# Exercise inputs
====

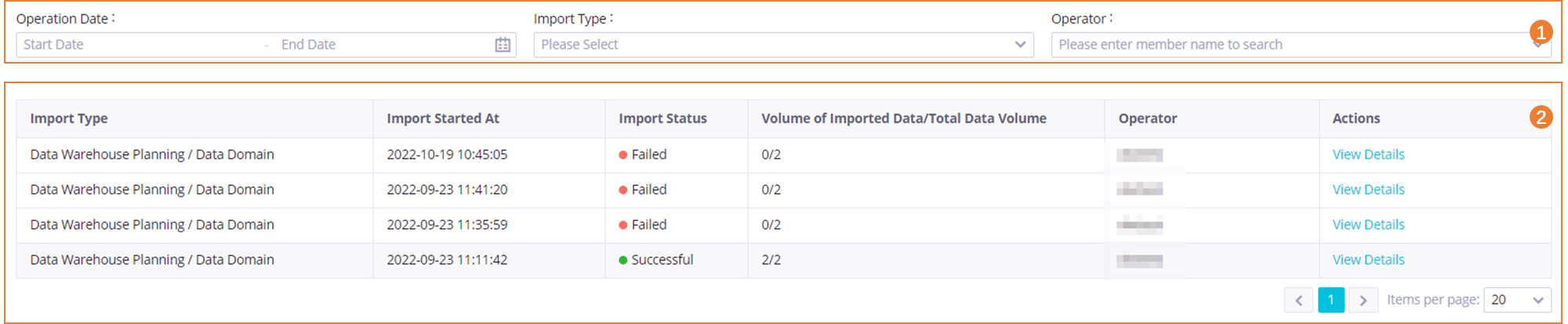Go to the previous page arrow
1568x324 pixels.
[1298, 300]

====

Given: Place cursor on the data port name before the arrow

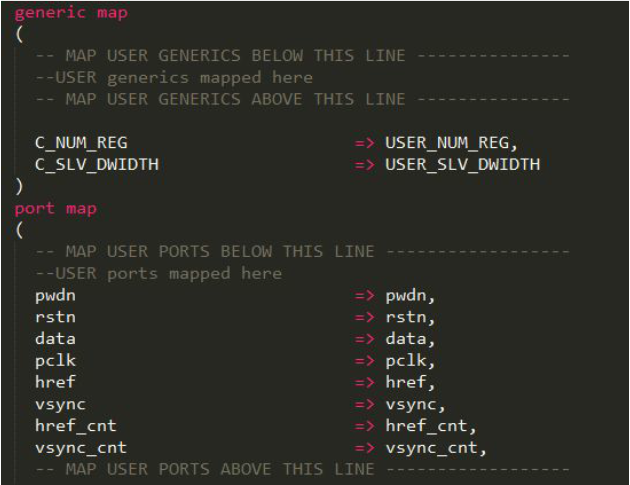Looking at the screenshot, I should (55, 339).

====

# Given request
Please print the data starting with the line containing "Go to the previous page arrow" and going on through the line containing "[1298, 300]", both lines included, character for character and without the pictures.

# In response
Go to the previous page arrow
1568x324 pixels.
[1298, 300]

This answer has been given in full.